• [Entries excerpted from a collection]

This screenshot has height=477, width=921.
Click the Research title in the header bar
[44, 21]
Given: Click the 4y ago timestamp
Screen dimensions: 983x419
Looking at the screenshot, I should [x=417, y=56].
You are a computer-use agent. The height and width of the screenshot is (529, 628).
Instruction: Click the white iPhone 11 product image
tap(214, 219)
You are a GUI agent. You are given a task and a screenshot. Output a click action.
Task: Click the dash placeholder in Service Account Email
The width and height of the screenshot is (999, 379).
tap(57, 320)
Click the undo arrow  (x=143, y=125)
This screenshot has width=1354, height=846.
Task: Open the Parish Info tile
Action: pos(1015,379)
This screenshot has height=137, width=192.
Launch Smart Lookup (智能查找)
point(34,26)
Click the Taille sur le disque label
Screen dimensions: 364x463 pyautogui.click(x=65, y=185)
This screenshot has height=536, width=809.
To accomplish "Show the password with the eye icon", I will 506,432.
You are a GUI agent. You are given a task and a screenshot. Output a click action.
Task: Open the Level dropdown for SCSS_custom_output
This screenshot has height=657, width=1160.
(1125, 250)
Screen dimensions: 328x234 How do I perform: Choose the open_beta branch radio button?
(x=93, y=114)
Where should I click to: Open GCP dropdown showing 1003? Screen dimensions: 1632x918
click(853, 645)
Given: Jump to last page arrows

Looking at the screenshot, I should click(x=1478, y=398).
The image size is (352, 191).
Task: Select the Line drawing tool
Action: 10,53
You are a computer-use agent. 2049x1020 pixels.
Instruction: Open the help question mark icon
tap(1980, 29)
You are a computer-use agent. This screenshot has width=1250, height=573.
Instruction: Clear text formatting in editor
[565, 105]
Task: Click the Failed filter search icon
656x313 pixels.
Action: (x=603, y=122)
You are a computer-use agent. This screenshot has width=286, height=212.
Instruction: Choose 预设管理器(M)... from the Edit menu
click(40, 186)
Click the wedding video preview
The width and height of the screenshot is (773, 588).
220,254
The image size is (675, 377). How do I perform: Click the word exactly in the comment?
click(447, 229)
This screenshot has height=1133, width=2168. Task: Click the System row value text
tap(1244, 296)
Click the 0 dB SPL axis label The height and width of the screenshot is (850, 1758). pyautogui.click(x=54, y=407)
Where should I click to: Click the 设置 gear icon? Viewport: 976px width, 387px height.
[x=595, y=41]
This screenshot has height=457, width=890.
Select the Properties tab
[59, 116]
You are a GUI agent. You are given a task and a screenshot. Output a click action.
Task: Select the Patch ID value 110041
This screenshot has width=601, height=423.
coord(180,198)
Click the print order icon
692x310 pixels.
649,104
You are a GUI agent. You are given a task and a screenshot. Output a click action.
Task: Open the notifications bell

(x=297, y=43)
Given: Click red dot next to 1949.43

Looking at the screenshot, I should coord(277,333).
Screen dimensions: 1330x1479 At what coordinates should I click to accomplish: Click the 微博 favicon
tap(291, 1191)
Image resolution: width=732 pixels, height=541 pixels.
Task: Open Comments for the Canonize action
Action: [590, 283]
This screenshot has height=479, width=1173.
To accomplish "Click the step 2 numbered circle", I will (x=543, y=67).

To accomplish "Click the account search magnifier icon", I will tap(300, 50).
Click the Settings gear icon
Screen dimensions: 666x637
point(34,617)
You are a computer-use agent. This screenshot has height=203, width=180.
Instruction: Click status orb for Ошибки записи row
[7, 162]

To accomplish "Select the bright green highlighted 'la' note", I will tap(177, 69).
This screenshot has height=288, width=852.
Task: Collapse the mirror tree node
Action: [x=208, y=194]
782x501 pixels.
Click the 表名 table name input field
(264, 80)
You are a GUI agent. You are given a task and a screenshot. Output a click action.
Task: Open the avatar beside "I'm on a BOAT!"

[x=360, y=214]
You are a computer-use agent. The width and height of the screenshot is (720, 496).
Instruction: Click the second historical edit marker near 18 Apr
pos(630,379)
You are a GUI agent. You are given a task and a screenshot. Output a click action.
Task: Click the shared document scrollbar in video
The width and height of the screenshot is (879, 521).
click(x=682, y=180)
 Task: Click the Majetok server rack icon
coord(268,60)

• [Written instruction] Copy out every line of the entries above that contains the word "should".

• [Finished answer]
Looking at the screenshot, I should [x=417, y=56].
Where should I click to: Open GCP dropdown showing 1003? Screen dimensions: 1632x918
Looking at the screenshot, I should click(x=1478, y=398).
Where should I click to: Click the 设置 gear icon? Viewport: 976px width, 387px height.
Looking at the screenshot, I should coord(277,333).
Screen dimensions: 1330x1479 At what coordinates should I click to accomplish: Click the 微博 favicon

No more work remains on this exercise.